That's the pattern for a CMaj7, or CM7. Notice it's not a barre chord, but it does have a couple of "x" or don't play strings in there. However, it is a CM7. Now, move the whole thing up one fret. It's now a C#M7 or DbM7. This fingering is a classic jazz voicing, so it has a nice sound to it.

Now play this one:

x02220

That's an open A. Move it up one fret and play it again.

x03330

It's no longer an A, but it still has the same shape. See what we mean?

As already mentioned, play a barre chord anywhere on the neck and as long as you know the root, you can figure out the chord.
#4
Quote by fenderstrat730
this might be the lazy way of looking at chords, but as with any example i'll start with c major since the other scales can be plugged in just as easily

i noticed that with the fingering position of a Cmaj7 chord, that if you just slide up one fret, then you get the next major chord which is D#Major7, and then this idea sort of hit me

if i know the position one chord like example Cmajor7 then do I also already know the fingering position for all the other major7 chords as well (at least one string for this moment in time) ? and that idea also goes for all the other chords as well, like Dominants, Diminished, and Augmented

and if that theory applies then, learning chords should be cake, what i mean by that is learn the position in C Major, then just apply that fingering to whatever key im aiming for

if it doesnt apply, then ive got awhile

Yep, you just need to memorize possible chord shapes, not all possible chords.
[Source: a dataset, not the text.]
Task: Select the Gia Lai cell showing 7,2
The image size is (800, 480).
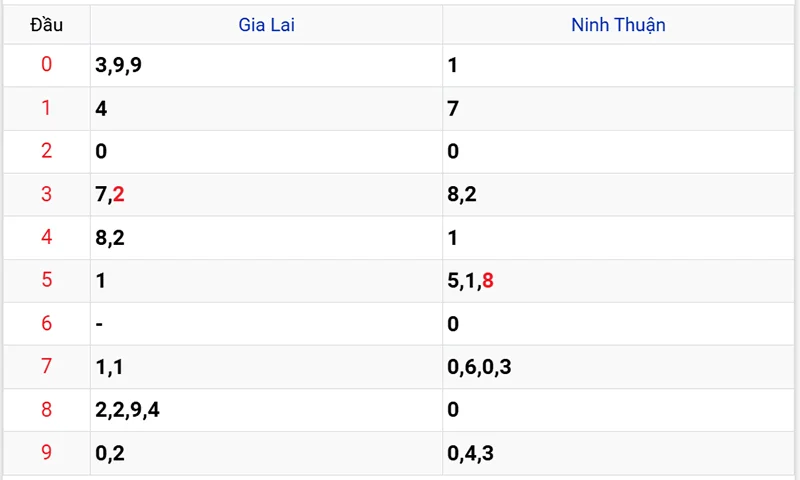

BUT!!! Learn how these chords are constructed if you haven't already. Have in your mind what notes are in each chord and their function within, this takes longer but is also valuable.
Oh yeah.

Quote by hildesaw
A minor is the saddest of all keys.

EDIT: D minor is the saddest of all keys.
#5
Major 1, 3, 5
Major 7th 1, 3 ,5 ,7
Sixth 1, 3, 5, 6
Ninth 1, 3, 5, 7, 9

Minor 1, b3, 5
Minor Sixth 1, b3, 5, 6
Minor 7th 1, 3, 5, b7
Minor Ninth 1, b3, 5, b7, b9

Sus 2 1, 2, 5
Sus 4 1, 4, 5

Aug 1, 3, #5

Dim 1, b3, b5
Dim7th 1,b3, b5, bb7

theres alot more, but i did that just to show that i know the formulas for the most part
#6
Quote by fenderstrat730
Major 1, 3, 5
Major 7th 1, 3 ,5 ,7
Sixth 1, 3, 5, 6
Ninth 1, 3, 5, 7, 9

Minor 1, b3, 5
Minor Sixth 1, b3, 5, 6
Minor 7th 1, 3, 5, b7
Minor Ninth 1, b3, 5, b7, b9

Sus 2 1, 2, 5
Sus 4 1, 4, 5

Aug 1, 3, #5

Dim 1, b3, b5
Dim7th 1,b3, b5, bb7

theres alot more, but i did that just to show that i know the formulas for the most part

We just went over this in the other thread.

maj7 - 1,3,5,7
min7 -1,b3,5,b7
7 ---1,3,5,b7 (also called dominant 7th)
Oh yeah.

Quote by hildesaw
A minor is the saddest of all keys.

EDIT: D minor is the saddest of all keys.